The Brutal Logic of Hegemony
The Suez Crisis happened because the world moved from a multipolar imperial system to a bipolar Cold War system. We are not moving back to 1956. We are moving into a period where the US is decoupled from the chaos it used to manage.
For decades, the US acted as the guarantor of global stability because it needed the world to be stable to prosper. That era is over. The US is increasingly insulated. A fire in the Persian Gulf is no longer an existential threat to the American middle class; it is a tragic news segment that happens while they fill their cars with domestic gasoline.
The "Imperial Decline" narrative is a comfort blanket for people who want the world to be more predictable than it is. They want there to be a clear "end date" to American power.
Stop Asking if the US is Declining
The question isn't whether the US is losing its grip. The question is: who is actually ready to grab the handle?
Europe is an aging museum. Russia is a gas station with nukes. China is facing a demographic collapse that makes Japan look vibrant.
If a war starts in Hormuz, it won't be a Suez moment. It will be a demonstration of the "Ugly Hegemon" theory. The US will likely take a "containment" approach, letting the regional players burn through their assets while protecting only what it absolutely must. It will be messy. It will be violent.

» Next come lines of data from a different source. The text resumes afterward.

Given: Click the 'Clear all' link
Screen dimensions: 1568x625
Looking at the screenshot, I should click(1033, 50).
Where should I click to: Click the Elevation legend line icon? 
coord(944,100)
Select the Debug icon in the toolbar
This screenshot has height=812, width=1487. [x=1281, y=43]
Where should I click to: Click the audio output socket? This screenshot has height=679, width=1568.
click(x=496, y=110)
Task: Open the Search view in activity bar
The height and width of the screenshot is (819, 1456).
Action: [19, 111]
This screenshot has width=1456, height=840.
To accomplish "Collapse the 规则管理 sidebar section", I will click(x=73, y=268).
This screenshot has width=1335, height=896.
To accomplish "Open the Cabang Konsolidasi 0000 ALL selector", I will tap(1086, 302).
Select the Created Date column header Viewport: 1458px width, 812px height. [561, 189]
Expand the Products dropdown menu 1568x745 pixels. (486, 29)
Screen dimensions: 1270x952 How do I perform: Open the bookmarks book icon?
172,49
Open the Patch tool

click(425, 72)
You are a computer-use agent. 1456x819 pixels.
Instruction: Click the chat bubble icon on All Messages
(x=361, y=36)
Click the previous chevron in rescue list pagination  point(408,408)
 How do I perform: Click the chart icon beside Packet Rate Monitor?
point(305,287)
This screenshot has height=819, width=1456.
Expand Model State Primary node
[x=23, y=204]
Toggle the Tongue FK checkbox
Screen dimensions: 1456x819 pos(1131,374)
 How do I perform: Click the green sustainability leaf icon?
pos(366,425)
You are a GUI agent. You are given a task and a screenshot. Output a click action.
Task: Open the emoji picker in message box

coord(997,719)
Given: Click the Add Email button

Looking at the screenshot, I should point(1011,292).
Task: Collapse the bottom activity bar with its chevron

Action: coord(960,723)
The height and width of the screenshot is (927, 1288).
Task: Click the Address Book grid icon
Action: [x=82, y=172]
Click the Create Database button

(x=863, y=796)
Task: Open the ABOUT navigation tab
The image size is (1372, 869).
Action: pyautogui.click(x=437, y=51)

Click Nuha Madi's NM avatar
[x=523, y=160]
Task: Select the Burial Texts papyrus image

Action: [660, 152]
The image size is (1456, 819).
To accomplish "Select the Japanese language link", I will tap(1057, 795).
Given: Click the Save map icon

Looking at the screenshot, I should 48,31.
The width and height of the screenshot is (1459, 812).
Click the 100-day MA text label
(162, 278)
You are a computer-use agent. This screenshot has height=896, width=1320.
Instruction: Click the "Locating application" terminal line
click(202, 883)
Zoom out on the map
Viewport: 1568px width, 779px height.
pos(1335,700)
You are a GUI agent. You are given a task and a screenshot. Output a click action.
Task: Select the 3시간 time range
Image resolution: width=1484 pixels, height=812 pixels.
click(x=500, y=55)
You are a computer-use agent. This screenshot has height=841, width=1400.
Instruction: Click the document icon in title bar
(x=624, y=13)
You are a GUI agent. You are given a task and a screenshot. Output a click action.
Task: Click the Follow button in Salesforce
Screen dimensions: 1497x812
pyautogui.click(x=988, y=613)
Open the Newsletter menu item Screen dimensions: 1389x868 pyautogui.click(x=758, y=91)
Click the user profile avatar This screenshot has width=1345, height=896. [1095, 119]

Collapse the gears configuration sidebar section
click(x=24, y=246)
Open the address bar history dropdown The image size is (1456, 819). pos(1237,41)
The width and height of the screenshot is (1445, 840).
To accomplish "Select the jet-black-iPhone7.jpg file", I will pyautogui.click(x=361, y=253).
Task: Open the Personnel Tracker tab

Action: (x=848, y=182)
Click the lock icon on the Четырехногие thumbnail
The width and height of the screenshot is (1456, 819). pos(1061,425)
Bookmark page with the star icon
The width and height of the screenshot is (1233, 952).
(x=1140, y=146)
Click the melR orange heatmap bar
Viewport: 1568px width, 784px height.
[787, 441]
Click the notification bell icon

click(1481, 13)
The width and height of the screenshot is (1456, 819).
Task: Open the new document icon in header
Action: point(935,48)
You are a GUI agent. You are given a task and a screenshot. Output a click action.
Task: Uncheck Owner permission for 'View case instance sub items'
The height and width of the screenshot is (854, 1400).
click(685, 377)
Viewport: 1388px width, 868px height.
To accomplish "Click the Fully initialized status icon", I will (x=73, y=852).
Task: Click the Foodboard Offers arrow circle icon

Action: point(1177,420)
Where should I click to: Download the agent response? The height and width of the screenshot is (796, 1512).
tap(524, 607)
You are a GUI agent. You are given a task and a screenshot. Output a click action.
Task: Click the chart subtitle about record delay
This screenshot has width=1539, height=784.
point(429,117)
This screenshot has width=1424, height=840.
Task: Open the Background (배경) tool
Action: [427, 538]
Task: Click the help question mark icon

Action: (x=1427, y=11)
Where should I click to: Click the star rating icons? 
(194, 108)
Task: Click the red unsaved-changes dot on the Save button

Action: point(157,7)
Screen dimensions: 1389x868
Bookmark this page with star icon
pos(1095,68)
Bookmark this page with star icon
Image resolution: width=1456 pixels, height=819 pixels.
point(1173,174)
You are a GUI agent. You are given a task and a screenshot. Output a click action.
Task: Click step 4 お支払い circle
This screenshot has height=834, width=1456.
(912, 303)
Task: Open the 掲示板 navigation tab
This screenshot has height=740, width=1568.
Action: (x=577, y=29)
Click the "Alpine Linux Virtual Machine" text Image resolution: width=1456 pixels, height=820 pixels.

And when the smoke clears, the US dollar will still be the only game in town because everyone else will be too broke to build an alternative.
The Suez Crisis was about the end of an old world. A Hormuz conflict would be about the birth of a much harsher, more transactional one. In that world, the guy with the biggest navy and the most domestic energy doesn't lose. He just raises the rent.
Liquidate your delusions about historical rhymes. History doesn't repeat; it just finds new ways to punish the unprepared.
Buy the dip in domestic energy and stop worrying about the ghost of 1956.